Recorded on stages and in recording studios all over the world, the series includes 10 programs that were previously scheduled for Cal Performances’ live-event fall season, plus four new performances, and a New Year’s Eve “Musical Celebration.”

A new Main Stage video performance will debut each week. Viewers will have access to most performances for three months after its premiere, and on the evenings of each streaming premiere, a special digital “watch party” will feature a live-chat element.

Main Stage videos will be supplemented with free “Beyond the Stage” original digital content, including artist talks, interviews, lectures, and panel discussions, which will contextualize programs and give viewers the opportunity to engage directly with artists and each other. A third area of content, the “Digital Classroom,” will focus on educational content for students of different ages, parents, and educators.

“In this moment when in-person performances are not yet safe, we have been reminded of the performing arts’ unsurpassed ability to express the power and potential of the human spirit,” says Geffen. “As we approach fall 2020 and what would have been the beginning of our in-person season, Cal Performances’ most pressing goal has become finding a way to enable our audiences to continue to experience what they love about the performing arts.”

Julia Bullock | Credit: Michael Orenstein

Cal Performances at Home follows the weekly Now, More Than Ever YouTube playlists and blog posts of music and dance performances that Geffen has been curating since the COVID-19 pandemic led to the cancellation of all in-person performances. To date, two guest curators have also participated in the project — soprano Julia Bullock and cellist Sheku Kanneh-Mason. Bullock, who will headline her own Cal Performances at Home recital on Jan. 14, wrote as an introduction to her playlist of July 22:

I’m writing this from Munich, Germany, the place I now call home. St. Louis (where I grew up) and New York (where I previously resided) feel both oddly distant and close during this remarkable time. Some of the work I’ve shared here was introduced to me just last month, but most of it I discovered over the past several years, and all of it is material with which I connected immediately and deeply. I hope you give yourself permission to engage fully with these artists and this art: laugh, cry, shout, be amazed and in awe, share them, and return to them.”
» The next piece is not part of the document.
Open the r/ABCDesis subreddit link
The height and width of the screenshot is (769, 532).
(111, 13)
The online fall performance series opens on Oct. 1, with violinist Tessa Lark and pianist Andrew Armstrong in an eclectic program infused with folk sounds from Northern and Eastern Europe and featuring Schubert’s Fantasy in C Major.
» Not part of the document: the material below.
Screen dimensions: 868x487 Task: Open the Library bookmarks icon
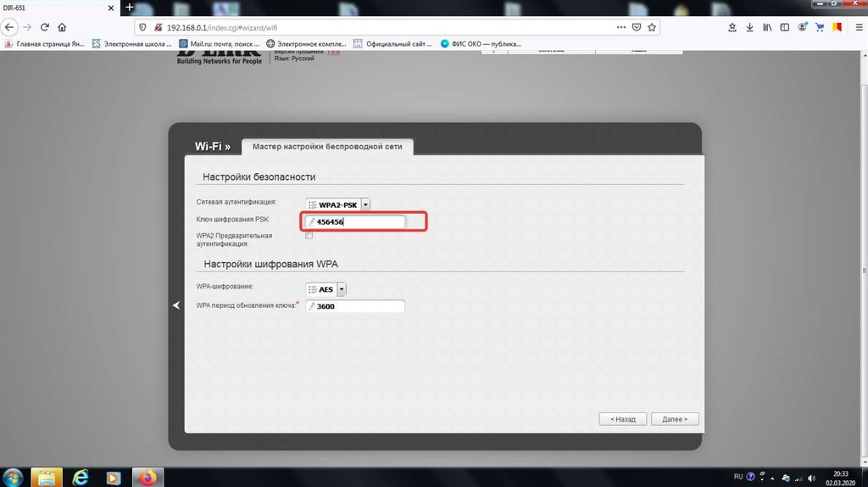767,27

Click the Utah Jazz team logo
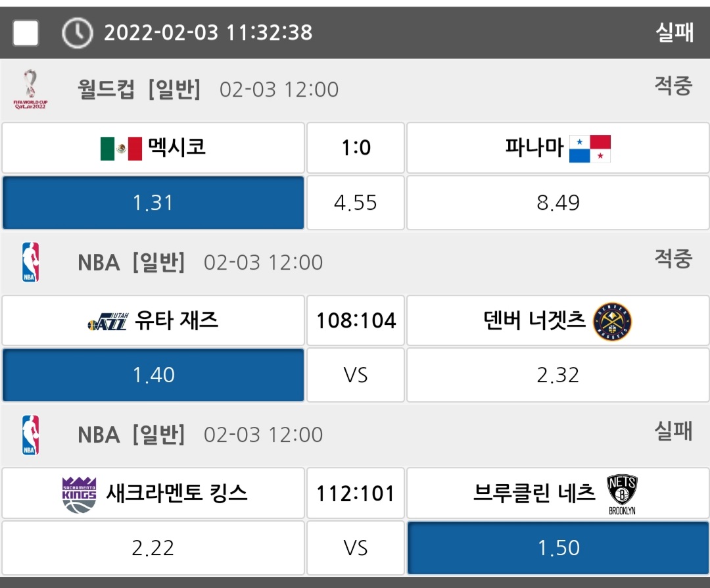[107, 322]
Nathalie Joachim performs Oct. 14

On Oct. 8, the Tetzlaff Quartet returns virtually, with two of Beethoven’s late string quartets in an Illuminations: “Music and the Mind” performance. On Oct. 14, composer, flutist, and vocalist Nathalie Joachim and Spektral Quartet will present Fanm d’Ayiti (Women of Haiti), a suite of kaleidoscopic compositions and arrangements that explores Joachim’s Haitian heritage and celebrates the songs and stories of Haiti’s most compelling female artists.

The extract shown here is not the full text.